Testo dell'esercizio -
● ● ●

Scontro acceso in studio
A Porta a Porta tensione altissima tra Bruno Vespa e Giuseppe Provenzano, dopo un botta e risposta sulle regole del dibattito e sulla par condicio
Scontro molto teso tra Bruno Vespa e Giuseppe Provenzano nella puntata di Porta a Porta andata in onda giovedì scorso. Durante l’intervento del senatore di Fratelli d’Italia Lucio Malan, Provenzano ha tentato di inserirsi nella discussione. Ha spinto così Vespa a richiamarlo più volte a non interrompere. L’esponente del Pd ha replicato rivendicando la legittimità dell’interlocuzione in uno “studio democratico” e aggiungendo una battuta sul fatto che Vespa dovrebbe “sedersi dalla parte della maggioranza”. La frase ha fatto esplodere la reazione del conduttore, che ha definito l’allusione inaccettabile e ha ricordato le regole della par condicio. Visibilmente irritato, Vespa ha intimato a Provenzano di tacere e lasciare spazio agli altri ospiti, chiudendo bruscamente il confronto. L’episodio riaccende il tema dei toni nei talk politici, spesso segnati da interruzioni, sovrapposizioni e tentativi di prevaricare. Un clima che coinvolge tanto i politici quanto i giornalisti, in un contesto dove la delegittimazione dell’interlocutore sembra purtroppo una pratica ricorrente. È curioso poi notare come un giornalista apertamente schierato a sinistra venga spesso celebrato in nome della libertà di stampa, mentre chi non mostra simpatia per quella stessa area politica rischia facilmente di essere accusato di scarsa correttezza o professionalità.

● ● ●

[Voci memorizzate]
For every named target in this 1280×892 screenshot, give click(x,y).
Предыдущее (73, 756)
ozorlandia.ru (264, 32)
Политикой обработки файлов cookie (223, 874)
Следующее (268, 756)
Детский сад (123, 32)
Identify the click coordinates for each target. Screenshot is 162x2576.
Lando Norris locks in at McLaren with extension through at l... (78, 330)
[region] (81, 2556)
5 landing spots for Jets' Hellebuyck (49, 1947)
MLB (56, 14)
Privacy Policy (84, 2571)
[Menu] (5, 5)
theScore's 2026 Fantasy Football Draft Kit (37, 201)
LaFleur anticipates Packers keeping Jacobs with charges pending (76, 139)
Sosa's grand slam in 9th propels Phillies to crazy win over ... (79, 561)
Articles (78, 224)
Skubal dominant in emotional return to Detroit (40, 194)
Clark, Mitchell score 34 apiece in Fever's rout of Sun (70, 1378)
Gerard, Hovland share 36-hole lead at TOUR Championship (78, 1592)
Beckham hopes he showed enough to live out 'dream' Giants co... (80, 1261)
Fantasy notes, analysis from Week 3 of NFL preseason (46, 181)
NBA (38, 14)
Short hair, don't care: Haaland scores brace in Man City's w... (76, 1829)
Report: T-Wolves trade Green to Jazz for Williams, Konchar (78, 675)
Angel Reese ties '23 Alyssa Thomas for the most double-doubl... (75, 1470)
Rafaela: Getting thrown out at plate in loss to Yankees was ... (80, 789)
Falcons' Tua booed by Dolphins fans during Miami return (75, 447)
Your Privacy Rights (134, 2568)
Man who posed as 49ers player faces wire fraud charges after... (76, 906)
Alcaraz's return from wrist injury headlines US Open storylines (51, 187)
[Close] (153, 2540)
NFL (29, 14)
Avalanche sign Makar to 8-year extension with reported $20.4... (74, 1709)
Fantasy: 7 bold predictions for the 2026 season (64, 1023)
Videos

● ● ●

Quesito A - Nel testo sullo scontro in studio, di quale partito è senatore Lucio Malan?
Quesito B - Come si traduce in inglese questa frase del testo sullo scontro in studio: "Durante l’intervento del senatore di Fratelli d’Italia Lucio Malan, Provenzano ha tentato di inserirsi nella discussione."?
Quesito C - Quali persone vengono nominate nel testo sullo scontro in studio? Elencale tutte.
I record costituiscono materiale a sé, distinto dal testo.

Soluzione svolta A - Fratelli d'Italia.

Soluzione svolta B - During the remarks of Brothers of Italy senator Lucio Malan, Provenzano tried to join the discussion.

Soluzione svolta C -
- Bruno Vespa
- Giuseppe Provenzano
- Lucio Malan